## START RECORDS SHOWN

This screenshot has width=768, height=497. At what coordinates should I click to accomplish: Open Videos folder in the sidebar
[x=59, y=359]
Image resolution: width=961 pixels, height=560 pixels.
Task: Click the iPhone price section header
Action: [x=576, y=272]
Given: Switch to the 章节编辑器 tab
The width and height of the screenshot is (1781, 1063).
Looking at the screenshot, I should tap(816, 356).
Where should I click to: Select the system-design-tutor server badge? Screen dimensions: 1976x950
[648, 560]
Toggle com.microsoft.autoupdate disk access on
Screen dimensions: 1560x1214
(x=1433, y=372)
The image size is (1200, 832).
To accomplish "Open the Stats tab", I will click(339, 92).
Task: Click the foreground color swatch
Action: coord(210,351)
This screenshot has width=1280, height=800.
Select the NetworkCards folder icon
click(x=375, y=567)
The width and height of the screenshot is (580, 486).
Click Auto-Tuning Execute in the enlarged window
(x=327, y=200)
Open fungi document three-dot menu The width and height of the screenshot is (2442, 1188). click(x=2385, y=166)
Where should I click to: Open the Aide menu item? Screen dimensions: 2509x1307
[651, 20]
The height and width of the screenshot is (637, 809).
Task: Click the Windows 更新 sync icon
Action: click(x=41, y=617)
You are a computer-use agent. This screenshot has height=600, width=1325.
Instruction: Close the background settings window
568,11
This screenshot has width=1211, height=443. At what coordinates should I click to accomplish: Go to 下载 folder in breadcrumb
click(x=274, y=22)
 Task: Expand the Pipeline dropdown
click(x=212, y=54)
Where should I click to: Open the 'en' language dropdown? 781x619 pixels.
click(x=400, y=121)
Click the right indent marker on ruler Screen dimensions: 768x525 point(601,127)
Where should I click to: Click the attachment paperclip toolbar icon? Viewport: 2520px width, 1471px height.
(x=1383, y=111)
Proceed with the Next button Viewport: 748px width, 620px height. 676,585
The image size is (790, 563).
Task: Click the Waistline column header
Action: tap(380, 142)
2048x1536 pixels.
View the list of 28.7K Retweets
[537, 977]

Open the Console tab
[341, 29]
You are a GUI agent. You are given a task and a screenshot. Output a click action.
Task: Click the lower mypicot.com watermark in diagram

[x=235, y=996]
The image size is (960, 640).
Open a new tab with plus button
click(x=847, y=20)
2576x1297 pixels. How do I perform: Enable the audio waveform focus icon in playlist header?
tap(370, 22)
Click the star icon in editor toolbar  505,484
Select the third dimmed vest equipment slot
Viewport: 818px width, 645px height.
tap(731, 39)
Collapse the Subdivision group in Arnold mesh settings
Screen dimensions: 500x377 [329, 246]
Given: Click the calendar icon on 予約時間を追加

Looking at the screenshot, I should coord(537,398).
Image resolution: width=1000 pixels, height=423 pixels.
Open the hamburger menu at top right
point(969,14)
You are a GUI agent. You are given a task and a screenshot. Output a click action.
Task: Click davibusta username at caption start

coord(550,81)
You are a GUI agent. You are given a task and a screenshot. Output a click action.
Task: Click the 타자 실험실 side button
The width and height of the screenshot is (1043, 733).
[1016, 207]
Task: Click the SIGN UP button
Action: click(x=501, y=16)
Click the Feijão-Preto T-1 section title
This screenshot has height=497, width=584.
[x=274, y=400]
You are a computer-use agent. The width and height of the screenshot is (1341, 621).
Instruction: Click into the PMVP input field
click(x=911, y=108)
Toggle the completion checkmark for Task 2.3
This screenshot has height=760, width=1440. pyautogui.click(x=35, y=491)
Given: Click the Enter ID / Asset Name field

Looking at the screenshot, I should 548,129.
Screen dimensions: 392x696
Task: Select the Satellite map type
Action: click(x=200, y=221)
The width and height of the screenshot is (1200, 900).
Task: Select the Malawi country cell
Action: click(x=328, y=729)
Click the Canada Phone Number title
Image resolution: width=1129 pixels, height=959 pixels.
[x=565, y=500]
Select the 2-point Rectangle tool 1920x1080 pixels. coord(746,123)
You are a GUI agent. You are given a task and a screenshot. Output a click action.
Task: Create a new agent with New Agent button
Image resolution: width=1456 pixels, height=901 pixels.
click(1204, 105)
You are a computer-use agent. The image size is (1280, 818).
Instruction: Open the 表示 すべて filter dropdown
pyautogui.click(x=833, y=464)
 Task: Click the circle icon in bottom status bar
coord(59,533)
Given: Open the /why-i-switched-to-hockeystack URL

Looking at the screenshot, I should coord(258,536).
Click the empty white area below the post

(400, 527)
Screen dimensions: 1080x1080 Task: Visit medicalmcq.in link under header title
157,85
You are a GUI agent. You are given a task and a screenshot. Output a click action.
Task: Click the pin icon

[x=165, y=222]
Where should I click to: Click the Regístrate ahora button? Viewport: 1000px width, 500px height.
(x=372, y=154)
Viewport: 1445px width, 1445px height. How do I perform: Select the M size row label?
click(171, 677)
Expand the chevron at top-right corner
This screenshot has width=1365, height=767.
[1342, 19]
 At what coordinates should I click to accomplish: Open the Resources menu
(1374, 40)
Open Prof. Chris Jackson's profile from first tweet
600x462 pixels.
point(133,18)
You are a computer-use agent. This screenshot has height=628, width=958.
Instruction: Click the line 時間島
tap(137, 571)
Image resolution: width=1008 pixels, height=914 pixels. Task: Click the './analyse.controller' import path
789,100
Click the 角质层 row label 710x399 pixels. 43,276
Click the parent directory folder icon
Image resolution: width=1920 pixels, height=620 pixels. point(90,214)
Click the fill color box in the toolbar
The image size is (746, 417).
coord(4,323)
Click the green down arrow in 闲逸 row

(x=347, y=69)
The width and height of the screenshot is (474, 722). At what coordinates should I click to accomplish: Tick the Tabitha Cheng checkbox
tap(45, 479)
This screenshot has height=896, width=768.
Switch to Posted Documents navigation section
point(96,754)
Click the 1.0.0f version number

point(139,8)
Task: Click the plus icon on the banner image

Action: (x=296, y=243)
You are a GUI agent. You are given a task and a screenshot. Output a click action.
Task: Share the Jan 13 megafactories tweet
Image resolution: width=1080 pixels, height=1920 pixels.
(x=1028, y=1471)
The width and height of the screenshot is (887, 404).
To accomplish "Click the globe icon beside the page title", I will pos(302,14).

## END RECORDS SHOWN

** EXERCISE DESCRIPTION **
Which lines in the material above contain "Viewport"? Show each of them in full, treating uppercase and lowercase as different.

** SOLUTION TO THE PROBLEM **
Where should I click to: Click the attachment paperclip toolbar icon? Viewport: 2520px width, 1471px height.
Proceed with the Next button Viewport: 748px width, 620px height. 676,585
Viewport: 818px width, 645px height.
Where should I click to: Click the Regístrate ahora button? Viewport: 1000px width, 500px height.
Viewport: 1445px width, 1445px height. How do I perform: Select the M size row label?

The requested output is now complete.